Whats the best time to book a flight?
When should I book a flight? Some websites will tell you a Tuesday afternoon, others a Saturday. “Between April 28 to May 4 says another, and “49 days in advance.”
In fact it’s much more complicated than that. It’s the job of airline yield or revenue managers to maximise the revenue from each flight, and these are the people who set the price. Yield managers divide all the seats on a particular flight into different price levels, what the industry calls price buckets. In times of high demand, an airline will assign less seats in the cheapest price bucket. As the lower priced buckets dry up, passengers are left with more expensive options.

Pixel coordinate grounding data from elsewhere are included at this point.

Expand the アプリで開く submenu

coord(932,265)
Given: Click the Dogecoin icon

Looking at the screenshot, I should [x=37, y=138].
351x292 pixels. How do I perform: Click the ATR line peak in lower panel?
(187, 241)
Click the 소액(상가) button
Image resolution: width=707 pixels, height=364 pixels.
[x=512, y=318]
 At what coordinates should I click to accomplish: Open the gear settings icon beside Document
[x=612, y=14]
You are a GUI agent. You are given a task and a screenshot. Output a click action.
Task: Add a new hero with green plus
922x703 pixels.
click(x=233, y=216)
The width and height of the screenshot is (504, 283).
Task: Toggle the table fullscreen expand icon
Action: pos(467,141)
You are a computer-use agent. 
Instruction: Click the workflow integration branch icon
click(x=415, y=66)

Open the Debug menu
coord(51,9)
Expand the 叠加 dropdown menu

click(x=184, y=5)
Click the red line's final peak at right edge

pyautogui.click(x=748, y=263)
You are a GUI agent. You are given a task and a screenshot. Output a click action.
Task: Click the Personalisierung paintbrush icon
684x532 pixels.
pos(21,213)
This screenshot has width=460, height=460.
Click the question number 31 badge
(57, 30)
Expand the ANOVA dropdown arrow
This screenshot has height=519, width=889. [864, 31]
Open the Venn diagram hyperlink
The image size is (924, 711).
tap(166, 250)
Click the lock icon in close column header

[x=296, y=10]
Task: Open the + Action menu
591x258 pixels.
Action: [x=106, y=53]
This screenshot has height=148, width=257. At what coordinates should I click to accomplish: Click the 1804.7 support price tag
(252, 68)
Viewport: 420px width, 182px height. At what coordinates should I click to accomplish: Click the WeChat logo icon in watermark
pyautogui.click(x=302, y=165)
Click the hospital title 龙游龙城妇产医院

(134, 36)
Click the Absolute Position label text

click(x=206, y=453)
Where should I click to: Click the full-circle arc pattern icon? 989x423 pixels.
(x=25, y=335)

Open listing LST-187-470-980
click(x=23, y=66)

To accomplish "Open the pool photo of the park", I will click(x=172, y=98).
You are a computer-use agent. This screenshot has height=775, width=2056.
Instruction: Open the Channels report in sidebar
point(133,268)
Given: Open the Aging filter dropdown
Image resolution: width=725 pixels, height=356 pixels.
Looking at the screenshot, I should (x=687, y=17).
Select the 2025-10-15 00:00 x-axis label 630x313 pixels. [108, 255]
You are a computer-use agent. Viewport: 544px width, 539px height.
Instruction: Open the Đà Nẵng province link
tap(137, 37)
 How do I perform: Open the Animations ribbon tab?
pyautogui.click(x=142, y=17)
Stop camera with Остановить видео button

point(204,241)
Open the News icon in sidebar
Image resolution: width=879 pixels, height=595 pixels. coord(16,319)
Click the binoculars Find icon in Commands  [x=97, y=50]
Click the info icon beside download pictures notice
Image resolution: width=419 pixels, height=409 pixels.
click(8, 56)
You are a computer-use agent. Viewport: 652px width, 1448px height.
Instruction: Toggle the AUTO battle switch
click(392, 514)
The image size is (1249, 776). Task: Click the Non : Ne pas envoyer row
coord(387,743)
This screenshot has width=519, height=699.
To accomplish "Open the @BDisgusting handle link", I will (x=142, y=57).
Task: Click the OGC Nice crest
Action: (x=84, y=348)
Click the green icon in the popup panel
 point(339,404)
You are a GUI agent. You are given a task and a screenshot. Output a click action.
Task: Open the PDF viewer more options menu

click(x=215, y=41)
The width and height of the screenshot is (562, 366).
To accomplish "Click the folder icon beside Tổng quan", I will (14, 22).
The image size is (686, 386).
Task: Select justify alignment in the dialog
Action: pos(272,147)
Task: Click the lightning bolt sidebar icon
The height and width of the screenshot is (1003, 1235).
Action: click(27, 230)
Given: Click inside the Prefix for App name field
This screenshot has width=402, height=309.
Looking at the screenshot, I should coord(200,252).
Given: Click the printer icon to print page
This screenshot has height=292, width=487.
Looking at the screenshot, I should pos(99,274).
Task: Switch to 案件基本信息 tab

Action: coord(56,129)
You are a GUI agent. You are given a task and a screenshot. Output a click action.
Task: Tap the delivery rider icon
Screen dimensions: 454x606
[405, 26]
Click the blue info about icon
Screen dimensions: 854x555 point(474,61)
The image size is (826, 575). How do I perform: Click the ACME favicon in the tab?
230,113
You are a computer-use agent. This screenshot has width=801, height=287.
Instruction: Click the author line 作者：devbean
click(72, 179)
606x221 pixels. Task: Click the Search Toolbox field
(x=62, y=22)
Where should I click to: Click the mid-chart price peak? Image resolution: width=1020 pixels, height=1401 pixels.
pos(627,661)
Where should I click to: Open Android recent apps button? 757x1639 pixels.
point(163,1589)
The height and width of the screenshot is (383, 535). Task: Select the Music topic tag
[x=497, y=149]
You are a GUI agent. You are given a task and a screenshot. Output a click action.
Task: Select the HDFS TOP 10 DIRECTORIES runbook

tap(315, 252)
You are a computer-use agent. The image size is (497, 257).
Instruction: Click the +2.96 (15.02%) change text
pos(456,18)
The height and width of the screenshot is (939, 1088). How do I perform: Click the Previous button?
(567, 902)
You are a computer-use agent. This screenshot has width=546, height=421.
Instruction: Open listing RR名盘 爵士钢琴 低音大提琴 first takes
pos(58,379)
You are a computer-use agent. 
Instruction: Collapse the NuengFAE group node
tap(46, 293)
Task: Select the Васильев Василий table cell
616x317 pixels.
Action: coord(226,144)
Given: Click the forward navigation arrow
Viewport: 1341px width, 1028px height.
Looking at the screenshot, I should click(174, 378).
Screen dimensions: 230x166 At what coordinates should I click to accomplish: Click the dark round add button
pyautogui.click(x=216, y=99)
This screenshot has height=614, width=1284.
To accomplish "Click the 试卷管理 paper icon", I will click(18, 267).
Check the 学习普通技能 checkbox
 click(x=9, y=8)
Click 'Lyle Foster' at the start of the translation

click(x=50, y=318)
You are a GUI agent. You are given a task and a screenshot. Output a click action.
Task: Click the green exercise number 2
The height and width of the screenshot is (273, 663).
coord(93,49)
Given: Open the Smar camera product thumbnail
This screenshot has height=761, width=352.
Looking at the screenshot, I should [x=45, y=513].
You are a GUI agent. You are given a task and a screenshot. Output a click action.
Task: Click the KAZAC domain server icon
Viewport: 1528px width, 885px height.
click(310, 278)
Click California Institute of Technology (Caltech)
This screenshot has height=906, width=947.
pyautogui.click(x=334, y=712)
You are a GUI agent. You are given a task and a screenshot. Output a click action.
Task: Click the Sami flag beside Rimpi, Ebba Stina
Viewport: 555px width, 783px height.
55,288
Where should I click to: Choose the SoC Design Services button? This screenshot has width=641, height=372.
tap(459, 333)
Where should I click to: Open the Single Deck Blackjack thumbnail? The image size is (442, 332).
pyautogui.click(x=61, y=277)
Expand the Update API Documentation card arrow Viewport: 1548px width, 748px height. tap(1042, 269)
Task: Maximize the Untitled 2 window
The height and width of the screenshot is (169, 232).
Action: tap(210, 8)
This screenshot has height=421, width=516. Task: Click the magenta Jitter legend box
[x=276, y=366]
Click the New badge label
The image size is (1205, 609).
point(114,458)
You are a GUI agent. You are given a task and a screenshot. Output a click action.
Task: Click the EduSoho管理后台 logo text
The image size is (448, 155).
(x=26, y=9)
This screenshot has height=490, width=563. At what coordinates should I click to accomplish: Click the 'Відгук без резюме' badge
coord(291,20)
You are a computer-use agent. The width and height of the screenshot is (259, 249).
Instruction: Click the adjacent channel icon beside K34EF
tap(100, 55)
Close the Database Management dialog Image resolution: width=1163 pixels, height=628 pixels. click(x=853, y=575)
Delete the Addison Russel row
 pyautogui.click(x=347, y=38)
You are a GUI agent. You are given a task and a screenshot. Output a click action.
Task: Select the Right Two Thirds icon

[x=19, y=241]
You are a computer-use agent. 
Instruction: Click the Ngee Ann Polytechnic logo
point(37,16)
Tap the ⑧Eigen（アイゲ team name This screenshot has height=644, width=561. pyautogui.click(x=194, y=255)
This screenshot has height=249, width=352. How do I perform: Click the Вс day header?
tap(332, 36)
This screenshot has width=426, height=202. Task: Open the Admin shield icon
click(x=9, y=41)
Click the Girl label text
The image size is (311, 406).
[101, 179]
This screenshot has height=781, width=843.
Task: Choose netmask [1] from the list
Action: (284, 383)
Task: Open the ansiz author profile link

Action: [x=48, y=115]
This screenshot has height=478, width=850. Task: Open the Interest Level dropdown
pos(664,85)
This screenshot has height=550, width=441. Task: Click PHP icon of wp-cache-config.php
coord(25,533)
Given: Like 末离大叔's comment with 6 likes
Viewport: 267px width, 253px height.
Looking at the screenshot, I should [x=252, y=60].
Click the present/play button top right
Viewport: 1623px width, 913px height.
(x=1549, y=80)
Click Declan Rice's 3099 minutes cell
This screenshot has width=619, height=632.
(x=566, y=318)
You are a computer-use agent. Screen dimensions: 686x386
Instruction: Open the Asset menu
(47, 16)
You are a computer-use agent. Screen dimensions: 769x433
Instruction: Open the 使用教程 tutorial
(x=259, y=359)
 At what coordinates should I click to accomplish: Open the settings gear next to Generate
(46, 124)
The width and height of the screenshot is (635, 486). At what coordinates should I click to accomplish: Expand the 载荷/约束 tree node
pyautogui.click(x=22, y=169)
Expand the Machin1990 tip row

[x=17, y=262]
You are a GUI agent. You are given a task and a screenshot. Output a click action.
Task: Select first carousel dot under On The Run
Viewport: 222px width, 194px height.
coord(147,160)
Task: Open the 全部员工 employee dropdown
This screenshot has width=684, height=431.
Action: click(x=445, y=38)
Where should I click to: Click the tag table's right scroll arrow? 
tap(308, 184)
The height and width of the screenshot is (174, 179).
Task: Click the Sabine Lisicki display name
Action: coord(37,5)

Yield managers monitor and adjust the number of seats in each bucket. If a particular flight is experiencing lower demand than expected, the yield manager might tip more seats into the cheaper price bucket. Some travellers suggest if you wait until the last minute you can score a bargain airfare since airlines will drop prices to fill empty seats, but that’s highly unlikely in today’s world. As the yield management strategy suggests, the cheaper seats are the first to go, and those who need to fly at short notice pay more.
Airlines earn far more revenue per seat from late-booking passengers. If an airline was to discount seats at the last minute in order to fill them it would compromise that lucrative business model. Skyscanner’s Best Time to Book Analysis and Momondo’s Flight Insight are valuable tools that can help you pin down the best time to book flights.